A man named John Frayne.
John has returned to
learn that his life, his wife, and his child no longer his. After a deathly
journey west, he has returned to his late father's old home. He takes
pity on a couple of others and allows them to live with him and Jennet.
Gabriel Hines is an elderly carpenter and Marius Leclerc is a French army
deserter. Marius is in love with Jennet and quietly battles John for her
affection. Together these misfits deal with the harsh life around them.
Jennet faces life without her mother, but has to regain her ground to
civility after living like a mad person. John faces life in the town where
his father was hung as a Tory sympathizer.
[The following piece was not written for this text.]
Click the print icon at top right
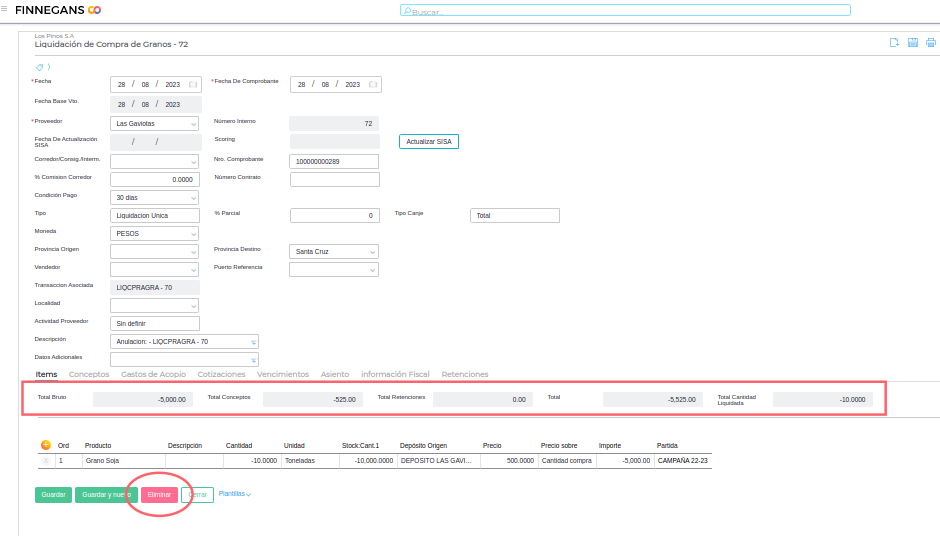 pyautogui.click(x=930, y=42)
Extensively through the story,
John takes the reader back to his trip west to explain how he became a
rich man with a broken soul. Readers learn much about his life, his father,
and how he ended up deserting his wife and child.
The title Iceweaver
stems from Jennet's desire to use John's mother's spinning wheel that
sits in the coldest room in the house as the January cold flows through
the roof and windows. The tale is a dark one, and the author's writing
is poetic in style. It reads more like an historical novel than a mystery.
Although there are some mysterious happenings, they don't read as the
main storyline. To me, that seemed to be John's past and Jennet's recovery.
The daunting storyline, the cruelty, such as the rape scenes, and the
characters hopeless lives could be considered thought-provoking or even
honest, but if depressing tales and detailed scenes of cruelty are more
than you can bear, you may want to rethink this one.